Return unchanged the lines of the material below, starting with the line that contains "1. Молода Русь (35, 196)" and going on through the last line of the material.

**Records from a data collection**
◆ ◆ ◆ ◆

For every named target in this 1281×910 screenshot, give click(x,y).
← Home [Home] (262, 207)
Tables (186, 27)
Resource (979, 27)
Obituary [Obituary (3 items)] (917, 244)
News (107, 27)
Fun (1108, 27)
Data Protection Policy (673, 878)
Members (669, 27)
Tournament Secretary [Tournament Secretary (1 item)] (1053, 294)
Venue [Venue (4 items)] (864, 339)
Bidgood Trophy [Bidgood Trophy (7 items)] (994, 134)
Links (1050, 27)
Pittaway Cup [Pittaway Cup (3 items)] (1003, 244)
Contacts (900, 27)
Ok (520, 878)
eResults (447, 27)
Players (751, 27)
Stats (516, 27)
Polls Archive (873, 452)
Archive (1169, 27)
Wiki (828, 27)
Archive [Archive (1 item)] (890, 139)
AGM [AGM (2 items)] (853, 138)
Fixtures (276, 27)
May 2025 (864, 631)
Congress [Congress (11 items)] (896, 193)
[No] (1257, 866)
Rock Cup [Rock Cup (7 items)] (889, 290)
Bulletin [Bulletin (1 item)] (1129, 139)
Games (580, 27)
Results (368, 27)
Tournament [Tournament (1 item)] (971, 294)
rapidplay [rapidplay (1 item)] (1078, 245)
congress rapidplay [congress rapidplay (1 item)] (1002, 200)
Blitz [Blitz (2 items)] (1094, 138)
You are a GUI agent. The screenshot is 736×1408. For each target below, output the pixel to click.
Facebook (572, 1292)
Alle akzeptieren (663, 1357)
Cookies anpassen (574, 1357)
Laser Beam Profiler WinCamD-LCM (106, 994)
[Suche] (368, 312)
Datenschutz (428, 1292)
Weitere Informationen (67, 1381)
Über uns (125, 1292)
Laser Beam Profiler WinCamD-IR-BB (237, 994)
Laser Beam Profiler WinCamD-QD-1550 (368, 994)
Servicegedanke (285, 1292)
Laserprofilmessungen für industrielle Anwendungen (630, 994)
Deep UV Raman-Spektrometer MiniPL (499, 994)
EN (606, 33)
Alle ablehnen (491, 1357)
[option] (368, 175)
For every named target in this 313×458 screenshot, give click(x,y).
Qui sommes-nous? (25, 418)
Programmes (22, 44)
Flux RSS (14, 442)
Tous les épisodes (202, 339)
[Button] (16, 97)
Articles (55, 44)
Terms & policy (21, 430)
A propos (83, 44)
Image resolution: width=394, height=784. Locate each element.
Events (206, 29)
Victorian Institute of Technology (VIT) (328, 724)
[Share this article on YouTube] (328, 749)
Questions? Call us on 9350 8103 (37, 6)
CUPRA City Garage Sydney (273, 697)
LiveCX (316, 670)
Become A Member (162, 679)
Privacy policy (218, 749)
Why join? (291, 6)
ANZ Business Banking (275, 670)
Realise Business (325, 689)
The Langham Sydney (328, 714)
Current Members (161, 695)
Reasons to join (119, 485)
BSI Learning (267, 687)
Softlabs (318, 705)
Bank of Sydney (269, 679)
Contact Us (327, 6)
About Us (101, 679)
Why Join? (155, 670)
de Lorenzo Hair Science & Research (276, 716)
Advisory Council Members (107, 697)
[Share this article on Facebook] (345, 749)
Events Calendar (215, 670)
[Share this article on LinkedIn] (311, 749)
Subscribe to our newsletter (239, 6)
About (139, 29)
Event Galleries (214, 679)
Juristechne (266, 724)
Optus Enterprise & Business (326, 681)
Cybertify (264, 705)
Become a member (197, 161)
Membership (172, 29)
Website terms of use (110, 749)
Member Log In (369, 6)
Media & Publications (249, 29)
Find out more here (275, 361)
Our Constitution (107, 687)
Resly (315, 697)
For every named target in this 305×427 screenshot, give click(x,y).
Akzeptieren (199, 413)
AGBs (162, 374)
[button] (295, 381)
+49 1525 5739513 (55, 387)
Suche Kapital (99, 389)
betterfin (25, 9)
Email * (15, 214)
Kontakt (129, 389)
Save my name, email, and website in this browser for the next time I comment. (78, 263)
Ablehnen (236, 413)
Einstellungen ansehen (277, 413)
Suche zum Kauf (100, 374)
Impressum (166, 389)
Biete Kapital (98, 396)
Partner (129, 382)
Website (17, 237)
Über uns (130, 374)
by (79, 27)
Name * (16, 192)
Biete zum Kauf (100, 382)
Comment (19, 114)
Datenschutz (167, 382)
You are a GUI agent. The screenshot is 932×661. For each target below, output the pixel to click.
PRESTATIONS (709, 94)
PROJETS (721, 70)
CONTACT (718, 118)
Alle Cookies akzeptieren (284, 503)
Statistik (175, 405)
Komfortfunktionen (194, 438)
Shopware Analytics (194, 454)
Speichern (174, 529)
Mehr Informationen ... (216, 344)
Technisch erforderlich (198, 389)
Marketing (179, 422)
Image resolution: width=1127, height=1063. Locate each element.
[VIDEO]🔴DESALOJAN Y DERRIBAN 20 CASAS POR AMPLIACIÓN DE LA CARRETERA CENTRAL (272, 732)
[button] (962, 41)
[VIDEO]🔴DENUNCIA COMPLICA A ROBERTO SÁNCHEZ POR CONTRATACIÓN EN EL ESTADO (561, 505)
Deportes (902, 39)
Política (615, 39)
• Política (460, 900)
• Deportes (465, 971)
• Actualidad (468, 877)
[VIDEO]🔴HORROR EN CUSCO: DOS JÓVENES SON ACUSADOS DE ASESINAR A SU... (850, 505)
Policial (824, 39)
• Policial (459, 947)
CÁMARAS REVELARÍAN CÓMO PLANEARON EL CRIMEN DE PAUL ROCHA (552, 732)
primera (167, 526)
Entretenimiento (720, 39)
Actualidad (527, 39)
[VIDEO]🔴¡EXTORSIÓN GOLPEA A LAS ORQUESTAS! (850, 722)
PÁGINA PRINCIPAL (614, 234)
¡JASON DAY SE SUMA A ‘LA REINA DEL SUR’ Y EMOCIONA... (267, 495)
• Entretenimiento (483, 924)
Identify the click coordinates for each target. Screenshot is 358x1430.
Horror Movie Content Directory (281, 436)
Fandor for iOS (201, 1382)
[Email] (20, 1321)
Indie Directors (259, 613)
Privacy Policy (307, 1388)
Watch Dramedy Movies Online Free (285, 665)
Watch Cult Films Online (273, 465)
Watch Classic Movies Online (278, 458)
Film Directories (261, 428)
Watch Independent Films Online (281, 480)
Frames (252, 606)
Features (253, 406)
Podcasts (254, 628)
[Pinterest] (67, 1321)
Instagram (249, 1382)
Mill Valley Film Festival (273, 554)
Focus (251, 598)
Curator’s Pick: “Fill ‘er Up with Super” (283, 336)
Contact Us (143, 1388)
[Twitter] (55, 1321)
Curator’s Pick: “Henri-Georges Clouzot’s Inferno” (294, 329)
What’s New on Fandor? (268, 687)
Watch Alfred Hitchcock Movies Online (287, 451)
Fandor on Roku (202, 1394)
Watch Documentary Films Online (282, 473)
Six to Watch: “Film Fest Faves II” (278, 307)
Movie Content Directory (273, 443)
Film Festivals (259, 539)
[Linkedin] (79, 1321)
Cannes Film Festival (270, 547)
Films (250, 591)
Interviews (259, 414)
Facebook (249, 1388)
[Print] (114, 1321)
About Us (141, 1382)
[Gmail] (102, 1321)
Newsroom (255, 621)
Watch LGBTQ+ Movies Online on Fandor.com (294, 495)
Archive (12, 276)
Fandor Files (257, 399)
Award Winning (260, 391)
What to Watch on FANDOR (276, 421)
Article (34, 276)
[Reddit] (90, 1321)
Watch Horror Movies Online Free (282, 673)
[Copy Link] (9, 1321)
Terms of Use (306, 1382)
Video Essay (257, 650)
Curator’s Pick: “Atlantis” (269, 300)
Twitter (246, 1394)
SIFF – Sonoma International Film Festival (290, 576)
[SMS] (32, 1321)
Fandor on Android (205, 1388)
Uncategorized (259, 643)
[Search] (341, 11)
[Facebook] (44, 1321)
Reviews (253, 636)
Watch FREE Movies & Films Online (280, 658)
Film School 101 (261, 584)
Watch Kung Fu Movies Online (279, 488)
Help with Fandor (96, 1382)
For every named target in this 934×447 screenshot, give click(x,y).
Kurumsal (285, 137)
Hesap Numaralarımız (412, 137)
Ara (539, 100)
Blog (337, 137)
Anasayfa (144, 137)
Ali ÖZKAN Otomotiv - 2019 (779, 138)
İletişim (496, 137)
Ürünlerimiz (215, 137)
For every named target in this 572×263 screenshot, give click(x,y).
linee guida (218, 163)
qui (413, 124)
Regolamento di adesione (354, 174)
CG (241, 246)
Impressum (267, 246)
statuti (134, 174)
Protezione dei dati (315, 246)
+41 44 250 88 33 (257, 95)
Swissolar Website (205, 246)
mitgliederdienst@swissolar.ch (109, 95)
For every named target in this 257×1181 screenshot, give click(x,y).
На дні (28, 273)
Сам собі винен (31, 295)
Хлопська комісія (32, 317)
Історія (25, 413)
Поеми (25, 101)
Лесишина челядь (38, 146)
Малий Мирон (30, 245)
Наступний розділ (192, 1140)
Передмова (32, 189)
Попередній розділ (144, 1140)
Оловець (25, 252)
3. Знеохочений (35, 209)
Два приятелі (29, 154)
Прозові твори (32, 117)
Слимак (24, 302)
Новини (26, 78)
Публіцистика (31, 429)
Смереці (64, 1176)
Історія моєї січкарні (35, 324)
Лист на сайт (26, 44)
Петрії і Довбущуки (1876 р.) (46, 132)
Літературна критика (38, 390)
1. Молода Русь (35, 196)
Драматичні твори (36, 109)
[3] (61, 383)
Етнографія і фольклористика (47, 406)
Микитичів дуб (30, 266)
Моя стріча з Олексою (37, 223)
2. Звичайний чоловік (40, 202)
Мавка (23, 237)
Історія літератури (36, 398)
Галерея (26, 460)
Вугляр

◆ ◆ ◆ ◆

**Written answer**
1. Молода Русь (35, 196)
Драматичні твори (36, 109)
[3] (61, 383)
Етнографія і фольклористика (47, 406)
Микитичів дуб (30, 266)
Моя стріча з Олексою (37, 223)
2. Звичайний чоловік (40, 202)
Мавка (23, 237)
Історія літератури (36, 398)
Галерея (26, 460)
Вугляр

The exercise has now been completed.